Exercise instructions
Copy the article on In the Arms of God word for word, from "In the Arms of God is" to "America's Volume Dealer.".
══ Source
Studio album by Corrosion of Conformity
- Released: April 5, 2005
- Recorded: July 9 – December 8, 2004
- Genres: Stoner rock; southern metal; sludge metal;
- Length: 64:27
- Label: Sanctuary
- Producers: Corrosion of Conformity John Custer

Corrosion of Conformity chronology
| Live Volume (2001) | In the Arms of God (2005) | Corrosion of Conformity (2012) |

= In the Arms of God =

In the Arms of God is the seventh studio album by American heavy metal band Corrosion of Conformity, released on April 5, 2005. It is the only album of the band to not feature drummer Reed Mullin and the last to feature Pepper Keenan on vocals and guitar until 2018's No Cross No Crown; although he rejoined the band in 2014. Stanton Moore of the band Galactic played drums on this album.

An early version of "It Is That Way" had appeared in 2004 on the compilation "High Volume - The Stoner Rock Collection".

An early version of "World on Fire" had appeared in 2000 on the Japanese edition of America's Volume Dealer.

==Critical reception==

In 2005, In the Arms of God was ranked number 330 in Rock Hard magazine's book of The 500 Greatest Rock & Metal Albums of All Time.
════
══ Provided material
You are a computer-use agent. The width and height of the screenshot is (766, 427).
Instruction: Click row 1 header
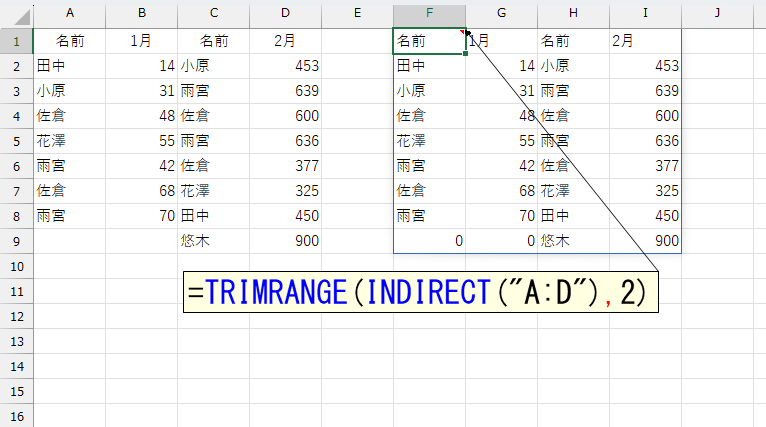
════
The result
In the Arms of God is the seventh studio album by American heavy metal band Corrosion of Conformity, released on April 5, 2005. It is the only album of the band to not feature drummer Reed Mullin and the last to feature Pepper Keenan on vocals and guitar until 2018's No Cross No Crown; although he rejoined the band in 2014. Stanton Moore of the band Galactic played drums on this album.

An early version of "It Is That Way" had appeared in 2004 on the compilation "High Volume - The Stoner Rock Collection".

An early version of "World on Fire" had appeared in 2000 on the Japanese edition of America's Volume Dealer.